Work order
Say how many lines of the listing below include the string "toolbar" and add nothing else.

=== Records supplied ===

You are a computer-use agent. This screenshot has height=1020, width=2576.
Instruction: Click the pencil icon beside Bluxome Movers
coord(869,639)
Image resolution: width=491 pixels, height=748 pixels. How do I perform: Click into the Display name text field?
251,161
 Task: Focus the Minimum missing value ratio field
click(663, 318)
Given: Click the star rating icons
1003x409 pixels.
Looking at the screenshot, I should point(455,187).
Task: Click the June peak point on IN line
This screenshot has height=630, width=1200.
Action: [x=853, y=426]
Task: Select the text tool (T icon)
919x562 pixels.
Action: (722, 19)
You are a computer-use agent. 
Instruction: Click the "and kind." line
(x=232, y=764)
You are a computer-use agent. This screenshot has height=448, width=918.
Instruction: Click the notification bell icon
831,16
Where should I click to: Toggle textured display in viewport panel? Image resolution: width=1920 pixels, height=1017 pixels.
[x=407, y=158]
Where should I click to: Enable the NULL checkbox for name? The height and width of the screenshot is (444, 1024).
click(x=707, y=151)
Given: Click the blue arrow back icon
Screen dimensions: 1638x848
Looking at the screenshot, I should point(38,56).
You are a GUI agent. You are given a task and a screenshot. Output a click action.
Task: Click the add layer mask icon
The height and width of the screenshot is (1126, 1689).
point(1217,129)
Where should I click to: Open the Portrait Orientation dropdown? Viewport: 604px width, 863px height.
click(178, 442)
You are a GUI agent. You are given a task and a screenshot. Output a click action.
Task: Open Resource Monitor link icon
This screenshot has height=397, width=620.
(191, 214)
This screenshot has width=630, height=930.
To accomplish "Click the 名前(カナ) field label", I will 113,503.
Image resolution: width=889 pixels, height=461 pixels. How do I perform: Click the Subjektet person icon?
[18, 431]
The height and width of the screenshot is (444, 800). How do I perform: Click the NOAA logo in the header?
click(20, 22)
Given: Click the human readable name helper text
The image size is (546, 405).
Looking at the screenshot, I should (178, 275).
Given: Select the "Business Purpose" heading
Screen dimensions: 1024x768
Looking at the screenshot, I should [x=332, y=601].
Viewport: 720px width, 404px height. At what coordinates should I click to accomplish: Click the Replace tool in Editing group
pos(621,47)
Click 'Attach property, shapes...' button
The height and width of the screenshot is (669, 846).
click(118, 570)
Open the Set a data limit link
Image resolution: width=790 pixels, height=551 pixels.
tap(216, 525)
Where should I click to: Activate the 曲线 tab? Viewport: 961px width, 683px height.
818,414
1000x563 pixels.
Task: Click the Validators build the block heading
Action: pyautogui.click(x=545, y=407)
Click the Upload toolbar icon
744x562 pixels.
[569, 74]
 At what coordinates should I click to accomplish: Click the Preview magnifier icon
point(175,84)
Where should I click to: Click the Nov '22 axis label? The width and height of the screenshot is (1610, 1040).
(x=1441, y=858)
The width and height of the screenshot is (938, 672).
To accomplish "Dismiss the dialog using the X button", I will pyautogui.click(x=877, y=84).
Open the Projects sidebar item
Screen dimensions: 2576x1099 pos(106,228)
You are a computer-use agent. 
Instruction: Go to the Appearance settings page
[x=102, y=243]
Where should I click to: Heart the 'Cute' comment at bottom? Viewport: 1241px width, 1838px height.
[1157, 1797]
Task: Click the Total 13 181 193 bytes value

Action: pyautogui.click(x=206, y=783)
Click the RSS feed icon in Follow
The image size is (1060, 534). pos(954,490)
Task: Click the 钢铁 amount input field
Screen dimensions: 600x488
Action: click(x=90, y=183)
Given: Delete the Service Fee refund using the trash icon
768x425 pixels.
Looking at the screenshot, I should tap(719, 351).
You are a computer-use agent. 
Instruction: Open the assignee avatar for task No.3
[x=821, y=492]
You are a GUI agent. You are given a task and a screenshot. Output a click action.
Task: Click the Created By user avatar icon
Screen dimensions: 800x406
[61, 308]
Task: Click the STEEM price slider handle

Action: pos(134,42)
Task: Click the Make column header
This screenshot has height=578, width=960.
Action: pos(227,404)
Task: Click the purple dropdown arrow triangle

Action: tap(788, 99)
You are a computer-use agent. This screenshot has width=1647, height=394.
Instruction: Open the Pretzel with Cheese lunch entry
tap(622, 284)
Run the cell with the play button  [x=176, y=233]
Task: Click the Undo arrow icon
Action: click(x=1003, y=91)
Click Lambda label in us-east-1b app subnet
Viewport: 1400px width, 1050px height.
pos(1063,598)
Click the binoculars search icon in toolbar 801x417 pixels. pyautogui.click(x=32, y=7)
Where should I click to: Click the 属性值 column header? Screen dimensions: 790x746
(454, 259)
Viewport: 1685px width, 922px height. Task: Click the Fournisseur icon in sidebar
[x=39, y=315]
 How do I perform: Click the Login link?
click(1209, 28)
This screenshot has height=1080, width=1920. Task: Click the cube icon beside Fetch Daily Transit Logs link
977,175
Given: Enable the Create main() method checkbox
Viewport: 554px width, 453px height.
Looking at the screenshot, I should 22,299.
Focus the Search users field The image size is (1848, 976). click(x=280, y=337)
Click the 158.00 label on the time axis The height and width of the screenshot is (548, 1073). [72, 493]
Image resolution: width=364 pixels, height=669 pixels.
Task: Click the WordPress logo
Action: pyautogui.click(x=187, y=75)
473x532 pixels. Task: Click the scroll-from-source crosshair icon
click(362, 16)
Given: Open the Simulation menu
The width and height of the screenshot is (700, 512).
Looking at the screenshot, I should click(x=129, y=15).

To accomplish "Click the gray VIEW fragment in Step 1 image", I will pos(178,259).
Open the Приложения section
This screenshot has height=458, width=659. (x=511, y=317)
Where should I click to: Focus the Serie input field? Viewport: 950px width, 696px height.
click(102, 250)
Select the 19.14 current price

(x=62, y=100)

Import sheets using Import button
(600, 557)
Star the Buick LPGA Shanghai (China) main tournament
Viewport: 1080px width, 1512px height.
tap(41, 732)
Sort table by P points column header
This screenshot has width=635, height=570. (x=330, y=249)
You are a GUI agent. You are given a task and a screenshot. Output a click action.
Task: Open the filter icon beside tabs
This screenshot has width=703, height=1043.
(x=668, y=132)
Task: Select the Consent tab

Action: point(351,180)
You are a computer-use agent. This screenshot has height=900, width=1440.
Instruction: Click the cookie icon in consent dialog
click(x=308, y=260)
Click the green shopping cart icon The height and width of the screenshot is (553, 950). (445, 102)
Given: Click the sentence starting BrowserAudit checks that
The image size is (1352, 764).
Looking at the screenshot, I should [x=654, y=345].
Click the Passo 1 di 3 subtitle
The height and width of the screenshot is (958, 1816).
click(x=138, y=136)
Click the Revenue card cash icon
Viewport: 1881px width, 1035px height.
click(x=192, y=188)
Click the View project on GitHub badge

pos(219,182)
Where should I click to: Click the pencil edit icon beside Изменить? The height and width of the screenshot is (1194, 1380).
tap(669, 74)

===

Answer section
2